What it does is lifts the dormant yeasts of the bottom of the bottle and puts them back into suspension, and rerouses them so that they can eat any unfermented sugar, which of course produces co2 , which causes carbonation.....

If the bottles got too cool, the yeast often floculates down to the bottom before doing it's job, so this gets them up and working again.

Ever notice how you often get some fermentation/co2 production when you rack the beer from primary to secondary? Same principle.

The easiest and gentlest way is to lay them on their side and roll them back and forth a couple of times...Though other people just turn them end to end.
 
Ok, beers up. In a word, this works. Best carbed beer I've had by FAR, nice lacing, best looking head.
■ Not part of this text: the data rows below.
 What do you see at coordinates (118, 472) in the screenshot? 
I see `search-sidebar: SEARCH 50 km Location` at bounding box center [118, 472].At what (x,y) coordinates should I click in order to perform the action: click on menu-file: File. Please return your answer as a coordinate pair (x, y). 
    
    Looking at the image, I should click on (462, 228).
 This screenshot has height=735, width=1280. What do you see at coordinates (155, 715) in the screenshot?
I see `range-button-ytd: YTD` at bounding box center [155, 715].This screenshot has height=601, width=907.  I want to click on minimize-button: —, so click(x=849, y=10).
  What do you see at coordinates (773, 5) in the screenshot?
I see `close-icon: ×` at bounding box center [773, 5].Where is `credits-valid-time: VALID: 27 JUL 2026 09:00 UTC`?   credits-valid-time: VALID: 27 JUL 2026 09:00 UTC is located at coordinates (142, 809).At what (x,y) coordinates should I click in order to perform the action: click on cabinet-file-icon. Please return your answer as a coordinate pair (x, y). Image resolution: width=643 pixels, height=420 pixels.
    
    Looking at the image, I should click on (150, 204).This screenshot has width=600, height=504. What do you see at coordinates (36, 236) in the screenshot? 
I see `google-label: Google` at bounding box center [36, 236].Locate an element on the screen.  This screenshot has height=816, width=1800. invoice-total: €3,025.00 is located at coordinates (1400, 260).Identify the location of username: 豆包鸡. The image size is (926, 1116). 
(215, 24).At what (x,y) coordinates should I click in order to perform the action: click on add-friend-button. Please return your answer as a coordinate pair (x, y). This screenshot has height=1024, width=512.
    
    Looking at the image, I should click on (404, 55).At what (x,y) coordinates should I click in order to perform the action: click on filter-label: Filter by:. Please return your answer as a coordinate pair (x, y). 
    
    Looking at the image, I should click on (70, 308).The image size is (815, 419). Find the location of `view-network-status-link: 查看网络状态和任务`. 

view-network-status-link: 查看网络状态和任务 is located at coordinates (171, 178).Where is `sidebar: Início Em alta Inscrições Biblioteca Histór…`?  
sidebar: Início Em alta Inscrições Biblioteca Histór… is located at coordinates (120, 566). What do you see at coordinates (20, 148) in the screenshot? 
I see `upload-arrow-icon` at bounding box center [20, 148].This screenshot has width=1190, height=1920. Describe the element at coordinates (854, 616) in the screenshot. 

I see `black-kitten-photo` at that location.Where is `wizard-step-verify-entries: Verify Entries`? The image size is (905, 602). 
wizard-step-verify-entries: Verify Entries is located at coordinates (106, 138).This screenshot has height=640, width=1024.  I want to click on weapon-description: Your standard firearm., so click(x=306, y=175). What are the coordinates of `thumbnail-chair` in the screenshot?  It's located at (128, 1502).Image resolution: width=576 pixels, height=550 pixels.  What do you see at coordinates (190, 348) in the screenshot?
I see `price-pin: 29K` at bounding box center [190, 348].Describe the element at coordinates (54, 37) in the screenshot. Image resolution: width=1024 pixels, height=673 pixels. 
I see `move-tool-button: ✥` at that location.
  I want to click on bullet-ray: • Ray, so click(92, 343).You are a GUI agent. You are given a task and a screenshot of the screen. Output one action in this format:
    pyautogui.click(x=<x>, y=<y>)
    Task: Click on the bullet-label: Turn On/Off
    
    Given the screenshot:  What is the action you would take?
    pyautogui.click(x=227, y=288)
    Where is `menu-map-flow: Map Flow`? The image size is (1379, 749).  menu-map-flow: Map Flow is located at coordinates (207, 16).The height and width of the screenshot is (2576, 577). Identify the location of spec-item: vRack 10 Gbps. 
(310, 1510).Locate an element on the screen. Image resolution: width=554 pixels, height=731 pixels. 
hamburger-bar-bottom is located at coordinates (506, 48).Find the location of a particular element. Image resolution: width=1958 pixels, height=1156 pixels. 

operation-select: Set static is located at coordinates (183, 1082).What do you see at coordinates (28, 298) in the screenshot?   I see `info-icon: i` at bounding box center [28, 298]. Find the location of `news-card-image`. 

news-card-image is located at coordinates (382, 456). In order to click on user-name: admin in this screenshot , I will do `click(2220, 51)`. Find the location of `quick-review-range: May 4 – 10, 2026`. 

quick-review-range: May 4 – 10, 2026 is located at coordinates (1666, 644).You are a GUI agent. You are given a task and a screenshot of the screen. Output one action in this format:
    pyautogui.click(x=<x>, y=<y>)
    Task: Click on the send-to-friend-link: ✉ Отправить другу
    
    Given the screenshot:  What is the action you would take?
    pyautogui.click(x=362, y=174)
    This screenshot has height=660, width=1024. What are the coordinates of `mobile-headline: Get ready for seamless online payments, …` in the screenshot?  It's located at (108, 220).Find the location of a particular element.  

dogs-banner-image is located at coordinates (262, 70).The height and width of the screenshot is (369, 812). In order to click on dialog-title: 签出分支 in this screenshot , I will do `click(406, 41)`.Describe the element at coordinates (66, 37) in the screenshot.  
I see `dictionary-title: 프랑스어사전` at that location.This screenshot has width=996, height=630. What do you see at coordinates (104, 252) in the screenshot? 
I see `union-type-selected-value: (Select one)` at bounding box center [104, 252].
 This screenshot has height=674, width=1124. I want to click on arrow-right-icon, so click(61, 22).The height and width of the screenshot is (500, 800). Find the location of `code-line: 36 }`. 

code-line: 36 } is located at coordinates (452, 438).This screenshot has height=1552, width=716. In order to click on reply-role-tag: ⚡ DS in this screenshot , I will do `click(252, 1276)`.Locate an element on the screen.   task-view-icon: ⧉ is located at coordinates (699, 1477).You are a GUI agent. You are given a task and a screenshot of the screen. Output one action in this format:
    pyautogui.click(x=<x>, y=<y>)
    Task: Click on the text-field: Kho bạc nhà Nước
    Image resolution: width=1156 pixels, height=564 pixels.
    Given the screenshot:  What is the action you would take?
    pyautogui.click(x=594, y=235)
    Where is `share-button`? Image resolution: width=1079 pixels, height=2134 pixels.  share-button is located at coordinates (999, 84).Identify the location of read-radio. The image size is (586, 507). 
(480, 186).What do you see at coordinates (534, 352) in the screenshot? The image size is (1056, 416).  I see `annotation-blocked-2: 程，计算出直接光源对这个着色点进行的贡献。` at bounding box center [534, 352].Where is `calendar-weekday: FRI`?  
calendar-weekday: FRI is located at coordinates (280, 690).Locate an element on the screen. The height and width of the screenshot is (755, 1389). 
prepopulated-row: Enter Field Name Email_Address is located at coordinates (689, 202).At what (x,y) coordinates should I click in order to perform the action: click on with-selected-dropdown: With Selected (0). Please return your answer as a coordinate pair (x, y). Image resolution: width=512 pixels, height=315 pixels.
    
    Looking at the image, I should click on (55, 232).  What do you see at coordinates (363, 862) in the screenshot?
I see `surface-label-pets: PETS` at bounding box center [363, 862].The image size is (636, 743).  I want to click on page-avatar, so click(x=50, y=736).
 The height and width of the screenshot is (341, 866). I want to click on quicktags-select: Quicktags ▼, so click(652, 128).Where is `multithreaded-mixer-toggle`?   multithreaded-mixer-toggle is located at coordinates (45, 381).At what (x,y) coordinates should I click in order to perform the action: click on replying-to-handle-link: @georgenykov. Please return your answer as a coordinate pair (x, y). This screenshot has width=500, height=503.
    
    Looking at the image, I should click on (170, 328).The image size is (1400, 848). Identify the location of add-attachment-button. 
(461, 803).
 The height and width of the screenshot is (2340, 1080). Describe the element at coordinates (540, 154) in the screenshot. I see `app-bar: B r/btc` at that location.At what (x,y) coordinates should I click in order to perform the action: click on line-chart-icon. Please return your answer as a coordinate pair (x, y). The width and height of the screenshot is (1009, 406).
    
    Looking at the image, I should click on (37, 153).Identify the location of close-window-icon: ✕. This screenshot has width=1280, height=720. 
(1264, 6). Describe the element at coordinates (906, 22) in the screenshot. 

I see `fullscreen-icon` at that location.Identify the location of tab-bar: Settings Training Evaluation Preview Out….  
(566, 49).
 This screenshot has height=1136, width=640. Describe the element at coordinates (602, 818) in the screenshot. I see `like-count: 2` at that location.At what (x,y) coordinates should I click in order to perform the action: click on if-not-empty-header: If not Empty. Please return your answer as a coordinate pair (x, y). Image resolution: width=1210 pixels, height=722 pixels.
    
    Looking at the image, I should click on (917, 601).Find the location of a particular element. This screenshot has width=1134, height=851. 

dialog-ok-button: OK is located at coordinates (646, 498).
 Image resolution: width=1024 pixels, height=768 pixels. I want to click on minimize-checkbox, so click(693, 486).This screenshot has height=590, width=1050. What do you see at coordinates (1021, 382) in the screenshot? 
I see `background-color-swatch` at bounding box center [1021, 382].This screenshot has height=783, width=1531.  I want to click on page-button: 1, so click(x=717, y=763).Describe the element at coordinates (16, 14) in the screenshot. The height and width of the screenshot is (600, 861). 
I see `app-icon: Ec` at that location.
All Good... I just put a Hef/Blue moon style down in the primary.... I'll be doing it for this as well!

Cheers
Stu
 
stubish said:
Ok, beers up. In a word, this works. Best carbed beer I've had by FAR, nice lacing, best looking head.

All Good... I just put a Hef/Blue moon style down in the primary.... I'll be doing it for this as well!

Cheers
Stu


I think the beer you made is what gave it a nice lacing and head. rolling the bottles only speeds up the carbonation process..

Jay
 
Sorry but how would you Agitat the bottles? Gently give them a shake every so often? Sorry for such a noob question.
 
Revvy said:
Lay them on their side on a table and roll them back and forth a couple times.


Thanks!! I am going to be making brew in a few days. This brew calls for adding sugar in the bottles, so I will give this method a try.